Bet on Countries, Not Stocks – Part II

Bet on Countries, Not Stocks – Part II

 By Elliott R. Morss, Ph.D.

 In recent articles, Bet on Countries, Not Stocks and Gary Shilling’s 2010 Recommendations: Is He Right? (Gary should stick to real estate), I have argued for investments in Southeast Asia, Latin America, and South Africa. There have been two primary reasons for this position:

  • the heavy overload of debt in the US, Europe, and Japan, and more importantly,
  • the projected rapid economic growth rates of these emerging market countries.

Here, I will not repeat my detailed arguments but instead want to bring your attention to a remarkable interview last night (February 8th) with Eike Batista on the Charlie Rose show. The interview will be available in the next 12 hours on the Rose web site. It is one hour long. I urge you to listen to it in its entirety.

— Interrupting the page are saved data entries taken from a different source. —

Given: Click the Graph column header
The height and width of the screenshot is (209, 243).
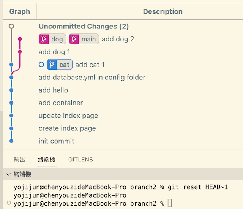Looking at the screenshot, I should (x=20, y=11).
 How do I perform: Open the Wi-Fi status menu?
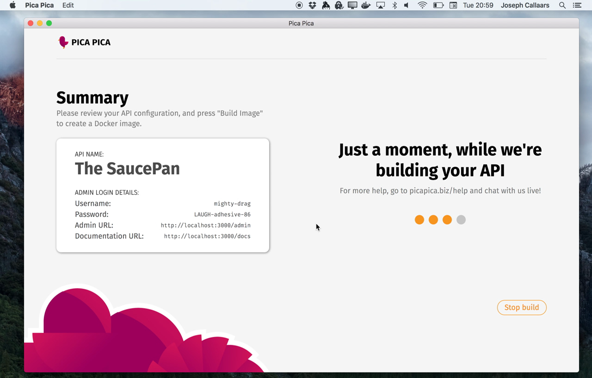point(422,6)
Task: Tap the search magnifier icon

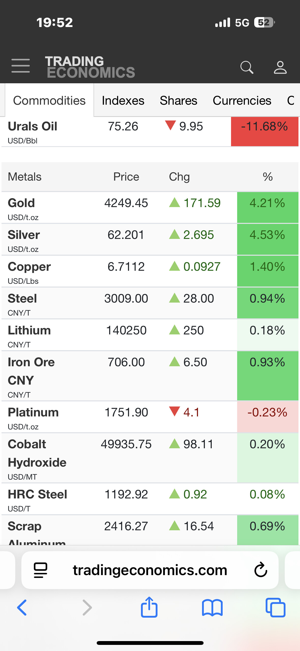Action: point(247,67)
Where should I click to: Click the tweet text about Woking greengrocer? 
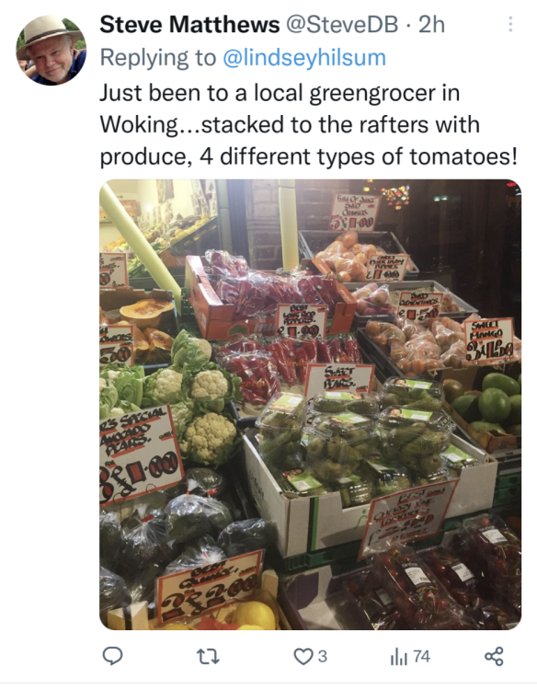coord(309,124)
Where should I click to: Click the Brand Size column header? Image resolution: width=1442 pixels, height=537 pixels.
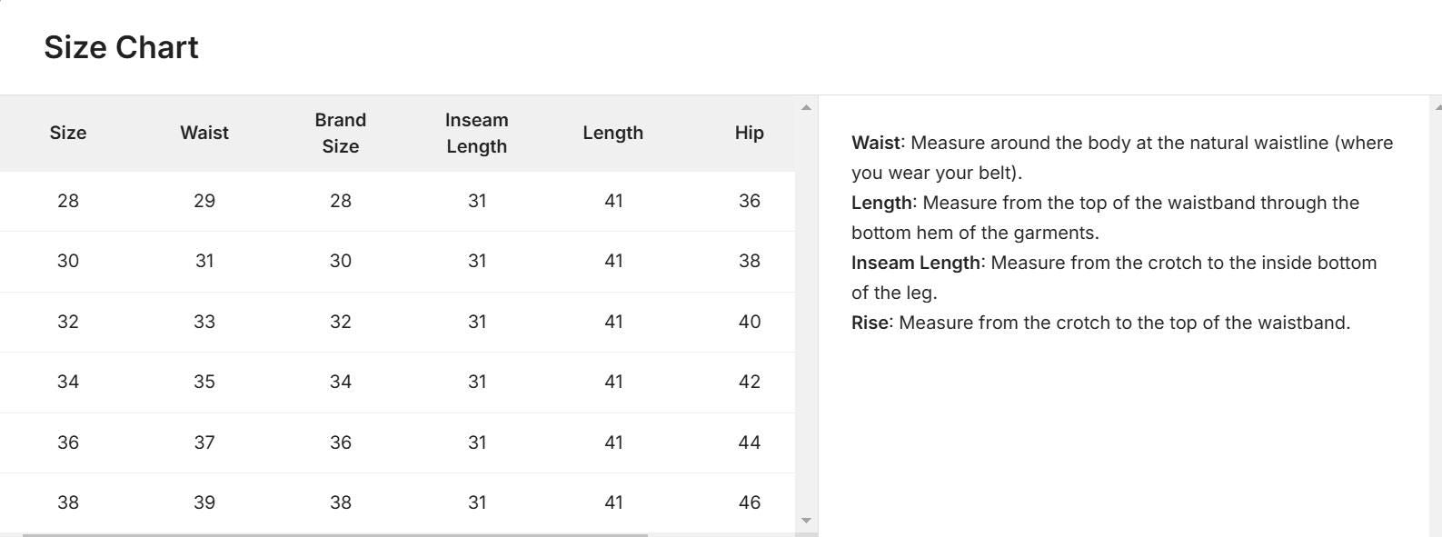[x=341, y=133]
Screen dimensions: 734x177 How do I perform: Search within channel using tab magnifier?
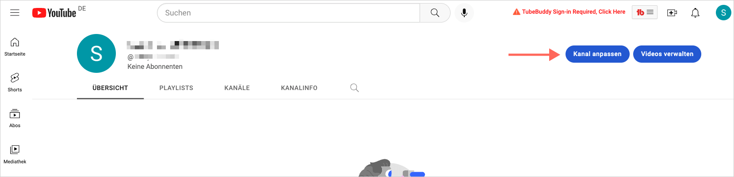[354, 88]
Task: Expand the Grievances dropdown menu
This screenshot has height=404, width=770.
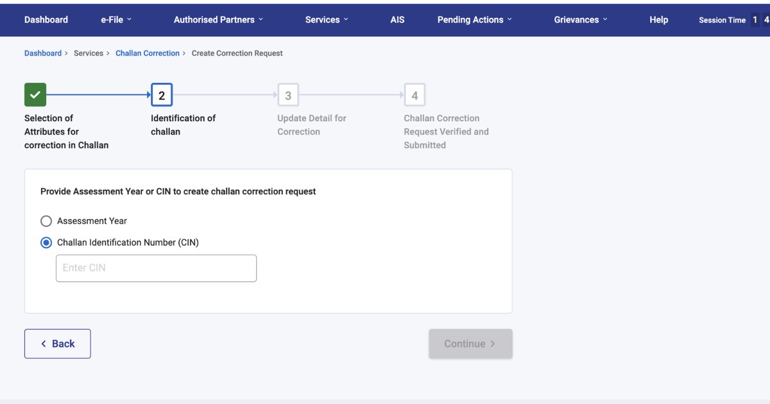Action: point(581,20)
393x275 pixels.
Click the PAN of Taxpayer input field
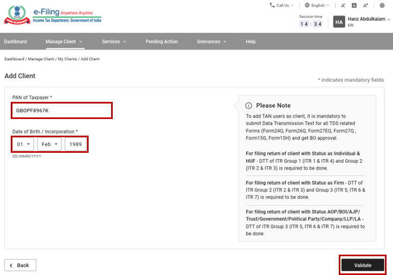point(62,111)
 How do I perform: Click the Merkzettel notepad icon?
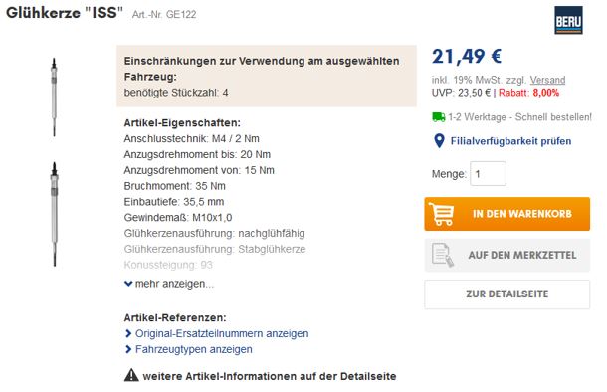pos(443,255)
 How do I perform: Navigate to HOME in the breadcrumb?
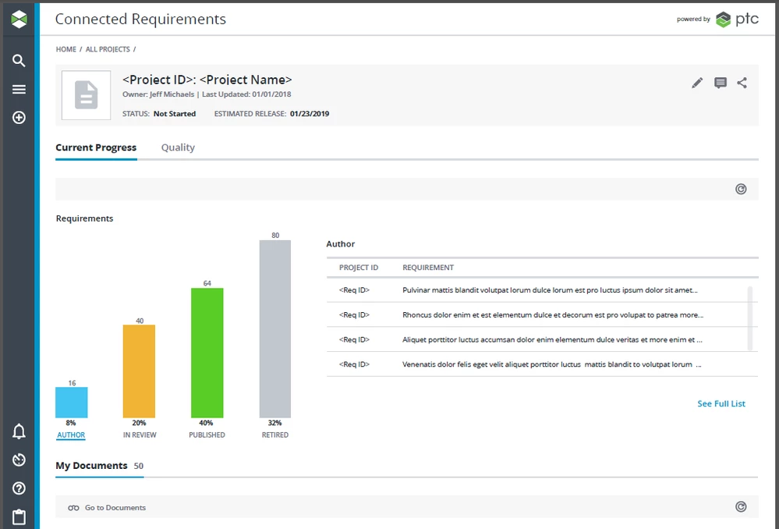[x=66, y=48]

Batista’s father ran Cia. Vale do Rio Doce which is the the world’s largest iron ore exporter. His father would not let any of his children get involved in Vale  – “no nepotism”. Batista, with his own investments in iron ore, Brazilian infrastructure, and oil, is on a growth path to be the world’s richest man in less than a decade.

But what makes his interview exceptional is his view of global growth. He points out that Brazil now has everything: a great natural resource base (offshore oil discoveries are real – he believes Brazil will shortly have proven oil reserves that will make it the 5th largest in the world, a strong manufacturing sector, and leadership that understands how to work with business. Brazil was affected in a very minor way by the Western banking collapse and the ensuing global recession. Why? In part because only 14% of its GDP is exported, and in part because of its growing middle class.

A lot of Batista’s business is with the Chinese. He is building ports and other facilities to ship iron ore, soy, and soon oil to China. He his great admiration for what is happening in China: “A billion-person middle class – they quickly become the low cost/high quality producer of everything: they are unstoppable.” But China is natural resource poor and they need to buy them from Brazil and other natural resource rich countries.

He sees Brazil, Chile, and Colombia as the solid economic countries in Latin America; he is not happy about the “populism in Argentina (too bad, such a rich country), Ecuador, and Venezuela. He is sympathetic to the revolution in Bolivia (“it had too happen – Bolivia has been exploited for 400 to 500 years”). He said Peru has to develop a greater concern for its poorer people before it will be stable politically. And he is decidedly not enthusiastic about Mexico.

I agree with Batista on Latin American countries as a result of the studies I did with my students last November at the Business School at the University of Palermo in Buenos Aires on how they were dealing with the global recession. On Mexico, see  my posting here.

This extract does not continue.